##### Excerpted records #####

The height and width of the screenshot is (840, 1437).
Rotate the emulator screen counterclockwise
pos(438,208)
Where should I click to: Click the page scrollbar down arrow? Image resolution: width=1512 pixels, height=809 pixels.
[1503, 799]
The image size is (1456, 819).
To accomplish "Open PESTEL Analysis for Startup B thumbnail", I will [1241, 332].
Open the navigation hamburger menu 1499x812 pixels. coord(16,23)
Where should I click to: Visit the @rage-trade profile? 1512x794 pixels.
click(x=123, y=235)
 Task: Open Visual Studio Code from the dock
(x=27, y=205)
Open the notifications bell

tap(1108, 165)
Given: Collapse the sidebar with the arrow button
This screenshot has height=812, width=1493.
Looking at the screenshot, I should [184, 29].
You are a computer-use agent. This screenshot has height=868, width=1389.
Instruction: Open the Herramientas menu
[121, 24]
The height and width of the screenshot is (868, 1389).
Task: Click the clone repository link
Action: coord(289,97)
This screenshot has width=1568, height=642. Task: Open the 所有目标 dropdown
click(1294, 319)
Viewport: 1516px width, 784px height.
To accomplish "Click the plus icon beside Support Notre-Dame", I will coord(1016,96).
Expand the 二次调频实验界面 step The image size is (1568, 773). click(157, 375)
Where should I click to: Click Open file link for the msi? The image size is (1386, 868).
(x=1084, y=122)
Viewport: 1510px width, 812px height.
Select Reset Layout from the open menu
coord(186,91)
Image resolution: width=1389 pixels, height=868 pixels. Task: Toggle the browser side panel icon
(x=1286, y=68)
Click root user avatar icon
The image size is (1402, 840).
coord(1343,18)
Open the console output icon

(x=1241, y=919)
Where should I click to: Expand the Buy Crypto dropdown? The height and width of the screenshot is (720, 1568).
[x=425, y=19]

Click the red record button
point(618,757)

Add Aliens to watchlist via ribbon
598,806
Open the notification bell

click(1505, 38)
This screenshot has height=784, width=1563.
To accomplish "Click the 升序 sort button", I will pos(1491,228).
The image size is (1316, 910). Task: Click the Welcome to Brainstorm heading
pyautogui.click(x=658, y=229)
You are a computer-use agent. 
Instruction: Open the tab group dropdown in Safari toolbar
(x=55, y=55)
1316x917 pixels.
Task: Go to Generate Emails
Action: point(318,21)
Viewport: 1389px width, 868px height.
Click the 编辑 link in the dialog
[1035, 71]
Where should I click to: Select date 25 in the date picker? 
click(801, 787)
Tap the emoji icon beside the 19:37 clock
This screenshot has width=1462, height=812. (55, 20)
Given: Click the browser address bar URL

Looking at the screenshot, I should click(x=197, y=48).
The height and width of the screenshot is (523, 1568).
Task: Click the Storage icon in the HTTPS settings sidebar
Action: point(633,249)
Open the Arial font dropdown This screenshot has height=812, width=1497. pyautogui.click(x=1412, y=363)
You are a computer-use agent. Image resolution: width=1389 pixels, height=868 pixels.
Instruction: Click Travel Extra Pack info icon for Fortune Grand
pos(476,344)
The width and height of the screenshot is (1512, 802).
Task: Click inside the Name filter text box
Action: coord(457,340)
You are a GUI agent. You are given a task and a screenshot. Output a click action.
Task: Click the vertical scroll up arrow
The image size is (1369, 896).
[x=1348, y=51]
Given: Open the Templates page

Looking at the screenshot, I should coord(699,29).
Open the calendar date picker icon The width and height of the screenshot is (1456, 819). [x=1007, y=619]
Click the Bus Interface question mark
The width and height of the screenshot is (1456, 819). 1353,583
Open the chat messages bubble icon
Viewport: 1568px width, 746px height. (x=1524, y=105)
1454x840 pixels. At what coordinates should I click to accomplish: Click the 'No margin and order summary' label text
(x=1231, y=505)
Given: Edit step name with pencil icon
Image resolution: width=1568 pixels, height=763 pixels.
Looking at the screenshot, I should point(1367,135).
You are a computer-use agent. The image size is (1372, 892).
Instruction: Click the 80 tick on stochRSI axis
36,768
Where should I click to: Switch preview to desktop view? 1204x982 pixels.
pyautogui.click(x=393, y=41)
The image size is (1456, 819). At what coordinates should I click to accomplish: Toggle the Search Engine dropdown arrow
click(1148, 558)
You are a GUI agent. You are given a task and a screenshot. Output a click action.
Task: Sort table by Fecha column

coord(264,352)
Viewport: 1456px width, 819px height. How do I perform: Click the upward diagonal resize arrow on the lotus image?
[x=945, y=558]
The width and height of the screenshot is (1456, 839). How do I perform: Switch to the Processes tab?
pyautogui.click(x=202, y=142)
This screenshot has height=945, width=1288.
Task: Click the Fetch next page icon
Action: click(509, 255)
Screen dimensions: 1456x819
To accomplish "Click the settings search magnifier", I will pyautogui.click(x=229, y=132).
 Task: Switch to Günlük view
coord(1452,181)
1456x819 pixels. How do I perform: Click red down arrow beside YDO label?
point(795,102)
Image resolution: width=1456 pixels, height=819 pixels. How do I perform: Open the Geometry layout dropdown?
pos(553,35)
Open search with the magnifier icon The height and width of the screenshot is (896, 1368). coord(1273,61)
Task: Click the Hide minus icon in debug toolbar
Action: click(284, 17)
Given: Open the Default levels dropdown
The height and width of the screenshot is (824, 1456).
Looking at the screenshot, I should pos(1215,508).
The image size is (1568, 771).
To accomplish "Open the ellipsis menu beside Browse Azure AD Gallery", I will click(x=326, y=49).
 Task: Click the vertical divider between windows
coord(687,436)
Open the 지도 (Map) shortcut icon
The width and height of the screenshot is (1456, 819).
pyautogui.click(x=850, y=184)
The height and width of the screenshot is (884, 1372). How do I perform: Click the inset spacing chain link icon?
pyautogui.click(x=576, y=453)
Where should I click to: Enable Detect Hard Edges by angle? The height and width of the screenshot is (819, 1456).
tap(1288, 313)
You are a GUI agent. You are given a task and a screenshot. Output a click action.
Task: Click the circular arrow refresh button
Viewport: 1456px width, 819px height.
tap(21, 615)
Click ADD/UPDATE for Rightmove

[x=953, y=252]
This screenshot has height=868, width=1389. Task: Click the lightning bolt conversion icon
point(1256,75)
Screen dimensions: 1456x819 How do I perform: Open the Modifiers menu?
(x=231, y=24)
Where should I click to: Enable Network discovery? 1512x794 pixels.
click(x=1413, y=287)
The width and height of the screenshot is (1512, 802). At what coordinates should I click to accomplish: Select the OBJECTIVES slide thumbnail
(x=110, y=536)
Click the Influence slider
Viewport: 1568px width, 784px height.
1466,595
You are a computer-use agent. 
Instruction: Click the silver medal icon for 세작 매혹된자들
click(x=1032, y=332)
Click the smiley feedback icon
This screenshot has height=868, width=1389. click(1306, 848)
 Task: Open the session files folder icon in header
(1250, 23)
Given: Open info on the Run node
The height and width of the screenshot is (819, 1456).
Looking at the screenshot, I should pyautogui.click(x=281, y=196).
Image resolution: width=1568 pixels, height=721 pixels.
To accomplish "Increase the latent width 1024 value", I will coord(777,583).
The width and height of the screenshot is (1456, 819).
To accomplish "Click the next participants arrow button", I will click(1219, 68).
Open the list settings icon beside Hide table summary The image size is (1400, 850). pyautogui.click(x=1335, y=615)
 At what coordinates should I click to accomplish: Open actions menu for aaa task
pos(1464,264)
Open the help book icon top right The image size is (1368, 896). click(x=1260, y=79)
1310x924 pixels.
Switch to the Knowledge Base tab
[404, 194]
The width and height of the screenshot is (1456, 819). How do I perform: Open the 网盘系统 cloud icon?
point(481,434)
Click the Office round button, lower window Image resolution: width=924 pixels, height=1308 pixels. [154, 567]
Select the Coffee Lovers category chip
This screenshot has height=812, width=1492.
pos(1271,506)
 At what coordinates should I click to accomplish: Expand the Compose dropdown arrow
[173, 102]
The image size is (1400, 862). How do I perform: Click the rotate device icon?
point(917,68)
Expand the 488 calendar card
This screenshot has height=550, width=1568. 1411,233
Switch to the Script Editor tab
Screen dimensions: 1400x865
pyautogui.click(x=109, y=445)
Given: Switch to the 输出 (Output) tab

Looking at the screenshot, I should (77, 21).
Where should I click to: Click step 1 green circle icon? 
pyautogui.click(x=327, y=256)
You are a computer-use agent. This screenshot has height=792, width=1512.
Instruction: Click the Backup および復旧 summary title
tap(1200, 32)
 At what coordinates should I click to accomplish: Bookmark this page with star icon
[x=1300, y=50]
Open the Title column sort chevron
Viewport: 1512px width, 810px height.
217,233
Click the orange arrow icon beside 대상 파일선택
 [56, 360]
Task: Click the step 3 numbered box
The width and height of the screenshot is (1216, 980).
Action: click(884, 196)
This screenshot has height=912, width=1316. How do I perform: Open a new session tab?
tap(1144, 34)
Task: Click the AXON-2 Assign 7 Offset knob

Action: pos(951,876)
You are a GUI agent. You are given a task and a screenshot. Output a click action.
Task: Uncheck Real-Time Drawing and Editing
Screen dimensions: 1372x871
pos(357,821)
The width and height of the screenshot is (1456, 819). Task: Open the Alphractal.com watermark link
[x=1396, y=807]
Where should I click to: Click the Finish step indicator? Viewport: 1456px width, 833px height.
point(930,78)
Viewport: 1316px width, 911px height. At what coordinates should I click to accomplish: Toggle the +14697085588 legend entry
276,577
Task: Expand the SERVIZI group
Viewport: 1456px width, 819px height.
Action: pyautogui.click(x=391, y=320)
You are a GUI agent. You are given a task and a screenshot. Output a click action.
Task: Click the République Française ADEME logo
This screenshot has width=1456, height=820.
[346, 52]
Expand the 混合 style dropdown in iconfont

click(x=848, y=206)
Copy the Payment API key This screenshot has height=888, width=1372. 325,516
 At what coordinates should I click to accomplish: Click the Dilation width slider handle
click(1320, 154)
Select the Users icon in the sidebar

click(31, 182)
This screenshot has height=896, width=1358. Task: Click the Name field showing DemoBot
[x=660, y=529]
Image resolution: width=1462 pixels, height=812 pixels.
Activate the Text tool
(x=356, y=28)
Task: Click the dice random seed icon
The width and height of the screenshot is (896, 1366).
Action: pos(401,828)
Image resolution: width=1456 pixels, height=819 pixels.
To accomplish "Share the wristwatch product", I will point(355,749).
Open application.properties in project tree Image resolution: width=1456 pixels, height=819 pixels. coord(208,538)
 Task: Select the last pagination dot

#####

• [Instructions to follow]:
Check every line of the data, and copy the ones that contain "will".

• [Result]:
To accomplish "Open PESTEL Analysis for Startup B thumbnail", I will [1241, 332].
To accomplish "Click the plus icon beside Support Notre-Dame", I will coord(1016,96).
To accomplish "Click the 升序 sort button", I will pos(1491,228).
To accomplish "Click the settings search magnifier", I will pyautogui.click(x=229, y=132).
To accomplish "Open the ellipsis menu beside Browse Azure AD Gallery", I will click(x=326, y=49).
To accomplish "Increase the latent width 1024 value", I will coord(777,583).
To accomplish "Click the next participants arrow button", I will click(1219, 68).
To accomplish "Share the wristwatch product", I will point(355,749).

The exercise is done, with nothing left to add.